* **Supplied passage**
What to do with those documents? Archivists can preserve them to be referenced by historians or polemicists. Prose writers can publish them as narratives. A poet, specifically Daphne Marlatt, can write poems to walk along side her father’s letters, responding to him intimately across the years.
This source has nourished her work before, notably in the poem-letter-journal sequence “Month of Hungry Ghosts” and her novel Taken. These and the present work were each prompted by a return to Penang and the evocation of long-buried memories.
The letters begin in 1933 when the young British accountant Arthur Buckle shipped from London to Penang to work for a firm responsible for various enterprises, principally rubber estates, tin mines and hotels. He wrote regularly to his parents, especially to his mother, and as much as possible helped them financially during those years of the Great Depression. In 1938 he married Edrys. War came while they were on leave in Australia. Arthur served first in the Royal Navy Volunteer Reserves, narrowly escaped from the Japanese invasion of Java, and was assigned to Melbourne Allied headquarters to work on codes and ciphers. Daphne was born in Melbourne in 1942. After the war — “this appalling muddle,” he called it — Arthur with his wife and three little girls returned to Penang. Singapore and the Malaysia peninsula were increasingly in turmoil; even the children knew there was a “heavy revolver on the chest of drawers.” When Daphne was nine, they immigrated to Canada, and she did the rest of her growing-up in West Vancouver. All this while, Arthur was writing regularly to his mother, and then after her death, to his father very far away in England.

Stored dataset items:
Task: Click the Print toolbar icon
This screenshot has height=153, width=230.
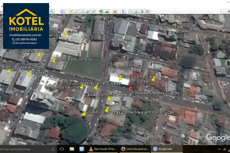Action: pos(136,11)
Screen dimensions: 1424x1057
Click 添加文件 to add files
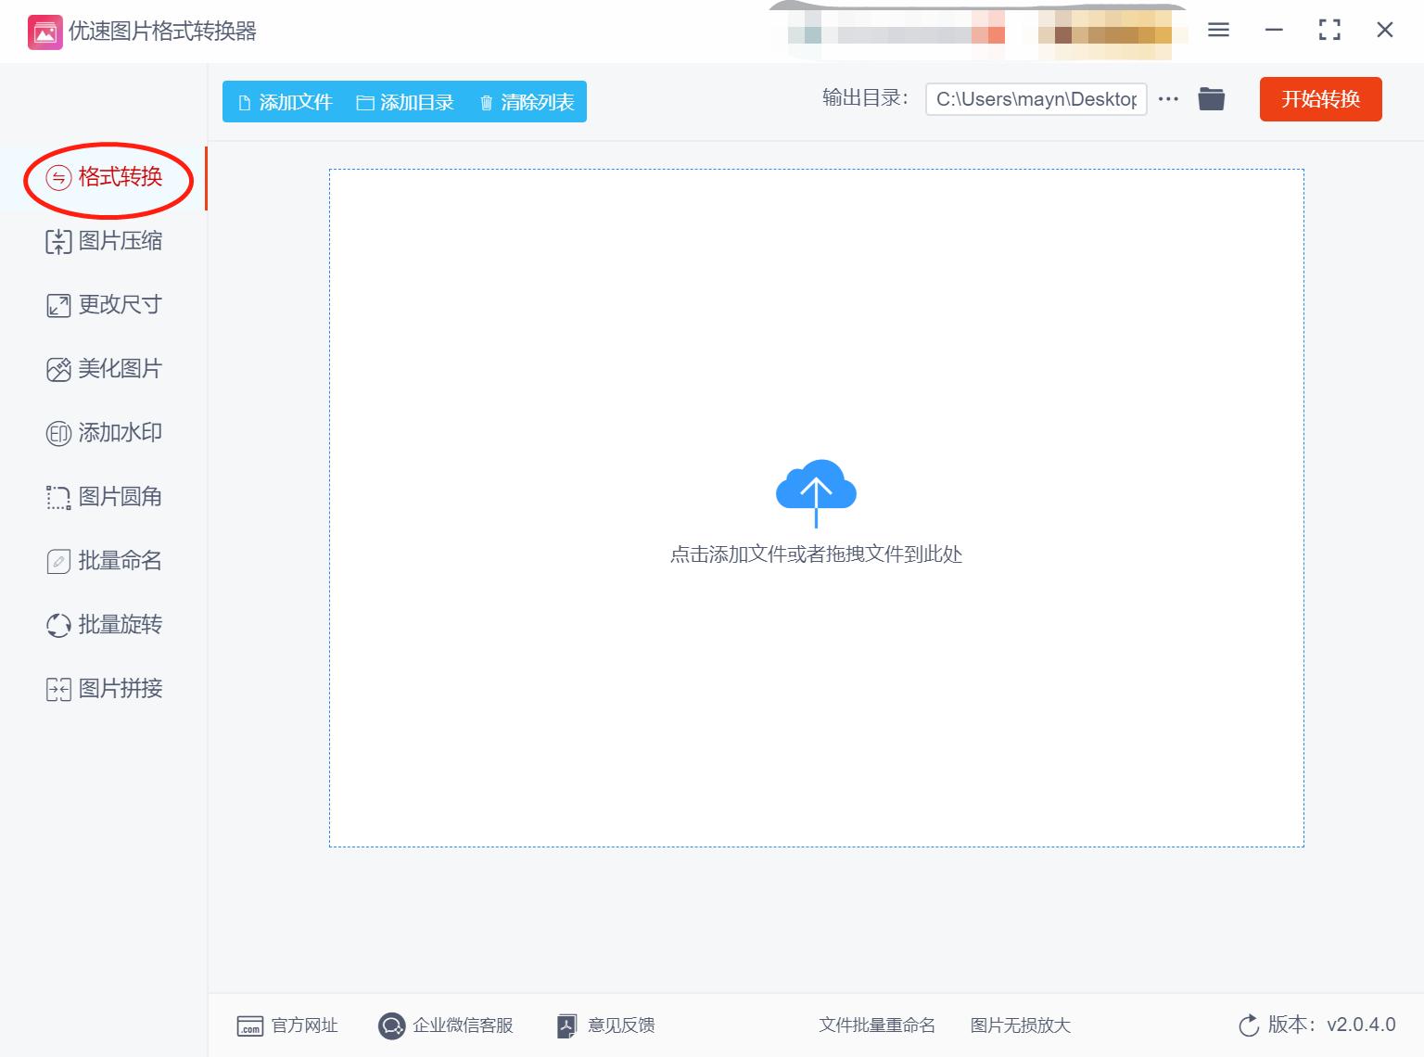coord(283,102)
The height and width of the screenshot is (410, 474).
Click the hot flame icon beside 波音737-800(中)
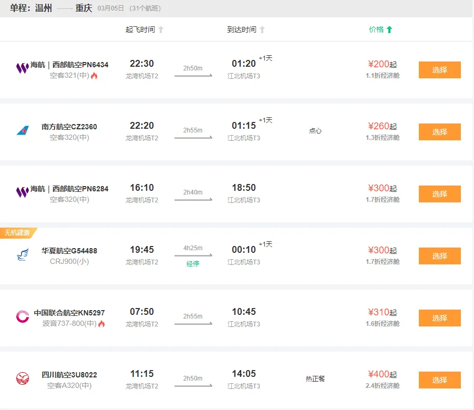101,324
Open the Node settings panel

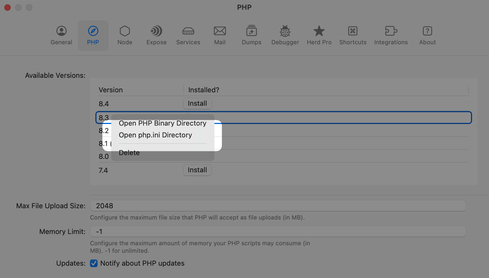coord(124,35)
--
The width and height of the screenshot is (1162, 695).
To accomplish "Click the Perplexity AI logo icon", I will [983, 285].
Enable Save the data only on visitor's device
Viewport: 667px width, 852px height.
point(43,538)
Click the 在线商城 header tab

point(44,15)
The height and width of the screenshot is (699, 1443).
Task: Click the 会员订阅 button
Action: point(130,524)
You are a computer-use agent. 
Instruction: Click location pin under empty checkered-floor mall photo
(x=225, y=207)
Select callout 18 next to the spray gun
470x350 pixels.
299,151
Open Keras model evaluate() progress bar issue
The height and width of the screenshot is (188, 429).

* **Set task**
List every year mentioned in the passage about Arthur Buckle's letters.

* **Response to the exercise**
1933, 1938, 1942